■ **Work instruction**
Each line of the records needs to come back exactly as written.

■ **Data records**

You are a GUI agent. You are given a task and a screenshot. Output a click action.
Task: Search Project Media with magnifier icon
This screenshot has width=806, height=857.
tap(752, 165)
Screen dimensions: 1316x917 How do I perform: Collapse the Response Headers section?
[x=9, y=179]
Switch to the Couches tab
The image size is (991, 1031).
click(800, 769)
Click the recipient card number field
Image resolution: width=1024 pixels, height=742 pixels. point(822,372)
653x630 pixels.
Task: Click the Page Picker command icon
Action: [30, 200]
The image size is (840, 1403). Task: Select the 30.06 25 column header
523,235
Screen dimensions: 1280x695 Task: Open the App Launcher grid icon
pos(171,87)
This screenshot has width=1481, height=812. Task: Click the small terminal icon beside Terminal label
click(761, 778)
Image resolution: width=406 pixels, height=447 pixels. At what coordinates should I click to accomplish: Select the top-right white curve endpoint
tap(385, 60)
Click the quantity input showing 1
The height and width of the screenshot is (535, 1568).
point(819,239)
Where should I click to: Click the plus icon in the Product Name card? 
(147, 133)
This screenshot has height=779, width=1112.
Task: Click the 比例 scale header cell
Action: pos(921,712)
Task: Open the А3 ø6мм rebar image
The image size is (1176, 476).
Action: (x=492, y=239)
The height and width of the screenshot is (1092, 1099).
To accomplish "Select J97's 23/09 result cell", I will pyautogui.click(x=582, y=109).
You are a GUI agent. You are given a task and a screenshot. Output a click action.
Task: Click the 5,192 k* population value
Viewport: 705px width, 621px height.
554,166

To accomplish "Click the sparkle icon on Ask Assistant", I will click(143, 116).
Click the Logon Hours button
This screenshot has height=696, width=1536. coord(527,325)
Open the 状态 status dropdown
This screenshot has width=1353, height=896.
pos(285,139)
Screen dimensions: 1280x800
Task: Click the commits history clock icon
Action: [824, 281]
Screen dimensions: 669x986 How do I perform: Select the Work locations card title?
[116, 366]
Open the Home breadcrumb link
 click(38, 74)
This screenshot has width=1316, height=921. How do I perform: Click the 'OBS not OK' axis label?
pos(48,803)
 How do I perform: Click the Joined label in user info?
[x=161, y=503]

■ **Task answer**
You are a GUI agent. You are given a task and a screenshot. Output a click action.
Task: Search Project Media with magnifier icon
This screenshot has width=806, height=857.
tap(752, 165)
Screen dimensions: 1316x917 How do I perform: Collapse the Response Headers section?
[x=9, y=179]
Switch to the Couches tab
The image size is (991, 1031).
click(800, 769)
Click the recipient card number field
Image resolution: width=1024 pixels, height=742 pixels. point(822,372)
653x630 pixels.
Task: Click the Page Picker command icon
Action: [30, 200]
The image size is (840, 1403). Task: Select the 30.06 25 column header
523,235
Screen dimensions: 1280x695 Task: Open the App Launcher grid icon
pos(171,87)
This screenshot has width=1481, height=812. Task: Click the small terminal icon beside Terminal label
click(761, 778)
Image resolution: width=406 pixels, height=447 pixels. At what coordinates should I click to accomplish: Select the top-right white curve endpoint
tap(385, 60)
Click the quantity input showing 1
The height and width of the screenshot is (535, 1568).
point(819,239)
Where should I click to: Click the plus icon in the Product Name card? 
(147, 133)
This screenshot has height=779, width=1112.
Task: Click the 比例 scale header cell
Action: pos(921,712)
Task: Open the А3 ø6мм rebar image
The image size is (1176, 476).
Action: (x=492, y=239)
The height and width of the screenshot is (1092, 1099).
To accomplish "Select J97's 23/09 result cell", I will pyautogui.click(x=582, y=109).
You are a GUI agent. You are given a task and a screenshot. Output a click action.
Task: Click the 5,192 k* population value
Viewport: 705px width, 621px height.
554,166

To accomplish "Click the sparkle icon on Ask Assistant", I will click(143, 116).
Click the Logon Hours button
This screenshot has height=696, width=1536. coord(527,325)
Open the 状态 status dropdown
This screenshot has width=1353, height=896.
pos(285,139)
Screen dimensions: 1280x800
Task: Click the commits history clock icon
Action: [824, 281]
Screen dimensions: 669x986 How do I perform: Select the Work locations card title?
[116, 366]
Open the Home breadcrumb link
 click(38, 74)
This screenshot has width=1316, height=921. How do I perform: Click the 'OBS not OK' axis label?
pos(48,803)
 How do I perform: Click the Joined label in user info?
[x=161, y=503]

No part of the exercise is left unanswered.